Structural traps occur in deformed strata such as folds or faults and stratigraphic traps occur in zones such as unconformities, pinch-outs and reefs. Sometimes sealing of hydrocarbon occurs by combination of both stratigraphic and structural traps. These types of traps are called combination traps.
A trap is an integral constituent of a petroleum system. Buoyancy makes the petroleum transfers upwards and laterally from source to reservoir. Petroleum will effectively displace groundwater and flow upwards, as it is lighter than water. It will also flow laterally and will seep to the surface through faults and porous overburden unless confined under special circumstances to become trapped and form economic petroleum deposits.
Cap rock is an impermeable formation which aids in prevention of further upward migration of hydrocarbon by buoyancy. It also seals petroleum within reservoir. These rocks are commonly shale’s or chemically precipitated evaporate deposits like salt or gypsum. Due to the possibility of creation of hydrocarbon reservoir below caprock, they are the primary targets for petroleum geologist
The structural traps are formed due to structural changes happening below surface of earth mainly due to tectonic forces.The structural trap is formed by positioning of porous reservoir and impermeable cap rock due to tectonic forces in such a way that they stop further migration of hydrocarbon and create economic hydrocarbon deposit within fold or a fault.

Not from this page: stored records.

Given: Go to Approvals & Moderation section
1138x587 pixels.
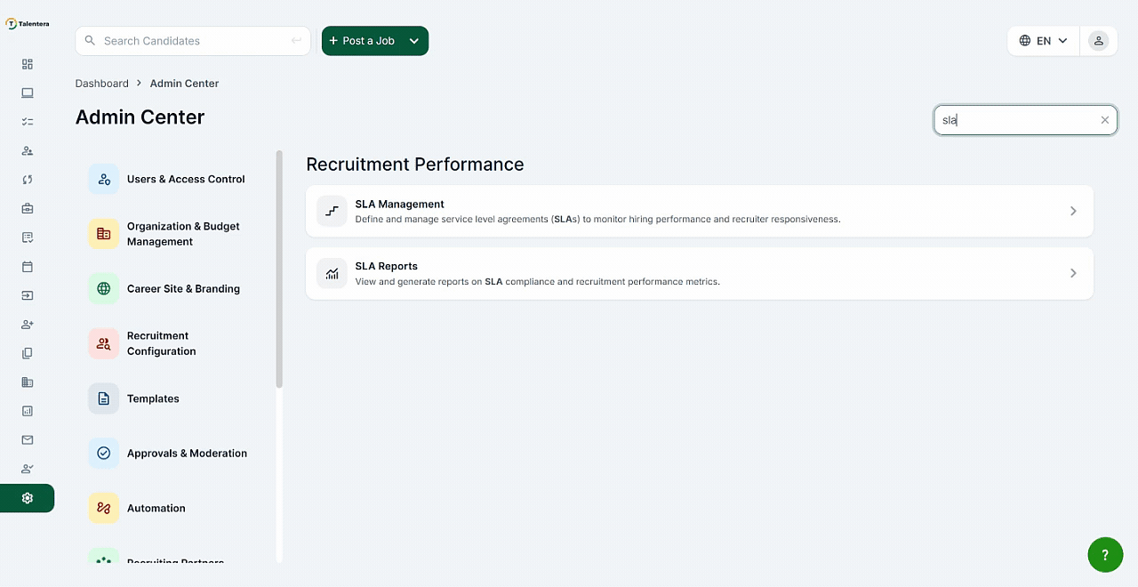Looking at the screenshot, I should (187, 453).

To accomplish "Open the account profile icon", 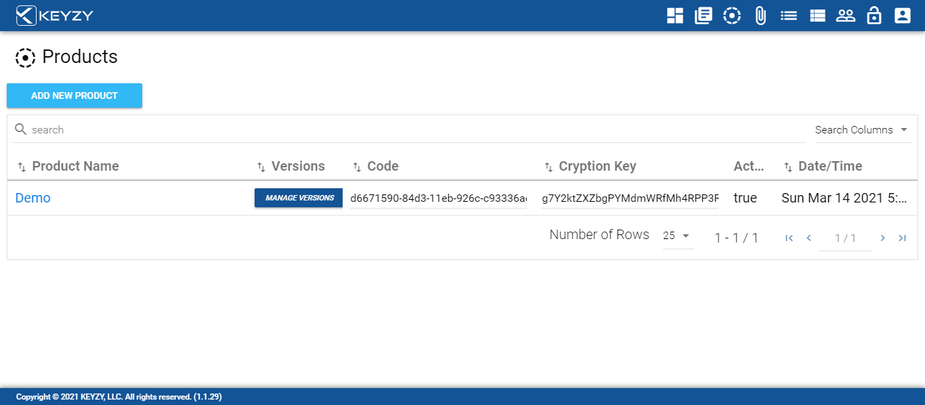I will click(x=902, y=15).
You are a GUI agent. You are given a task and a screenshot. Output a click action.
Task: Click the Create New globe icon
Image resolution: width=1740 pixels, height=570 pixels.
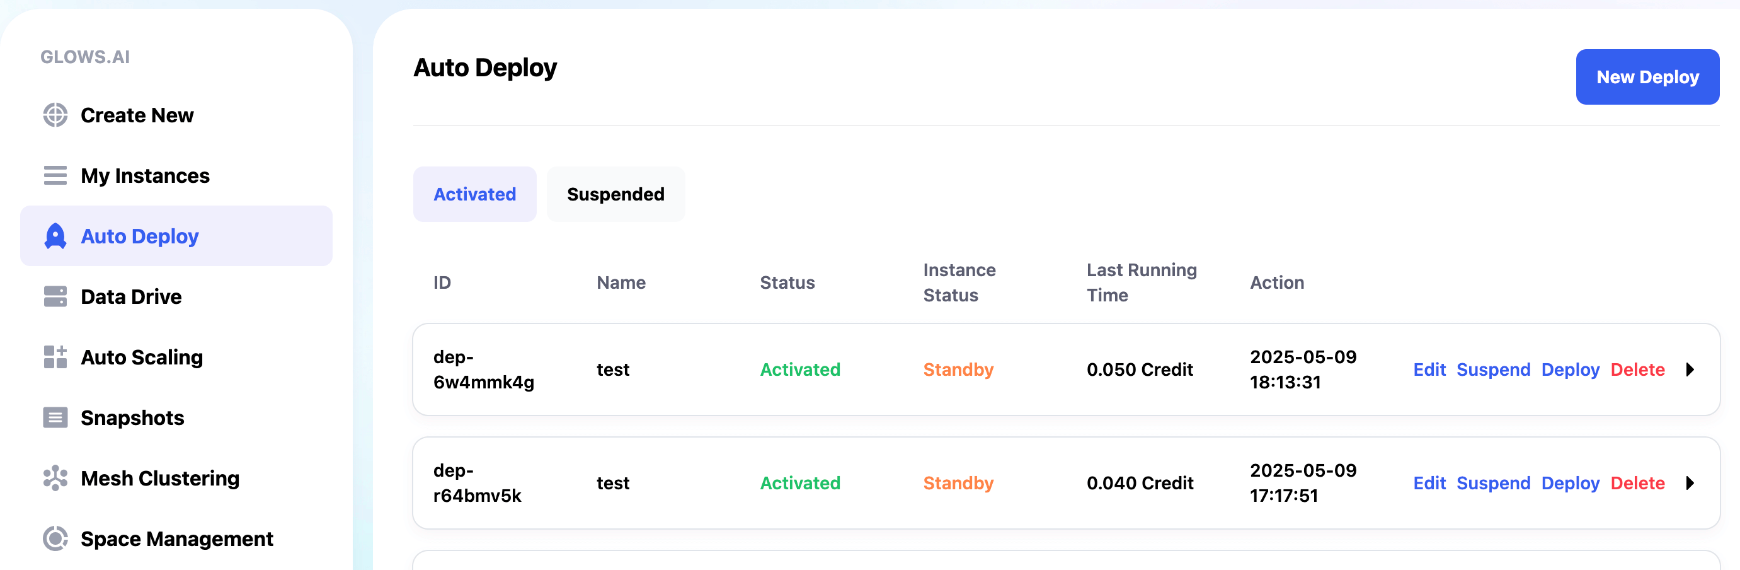(55, 115)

Structural traps represent the majority of reservoir discovered around the world. Three basic types of structural traps are 1.Anticlinal traps, 2.Fault traps and 3.Salt dome traps.
Figure:- Anticlinal Trap
Stratigraphic traps are formed due to variations in porosity, lithology, thickness and texture of rock in different formations. These variations are lateral as well as vertical. Porous reservoir may get superimposed by impermeable cap rock due to depositional changes in grain size of different sediments. Stratigraphic traps may happen due to thinning of lenses of sand, morphology of carbonate reefs in sub-circular mounds resulting into reef trap or by juxtaposition of rock types at unconformity surfaces (unconformity traps).
Figure:- Stratigraphic trap
Stratigraphic traps in the rising salt–dome which is draped against the edge with normal-fault trap. The reason behind is the tension stress over the top. In the porous cap of salt dome, some oil also accumulates.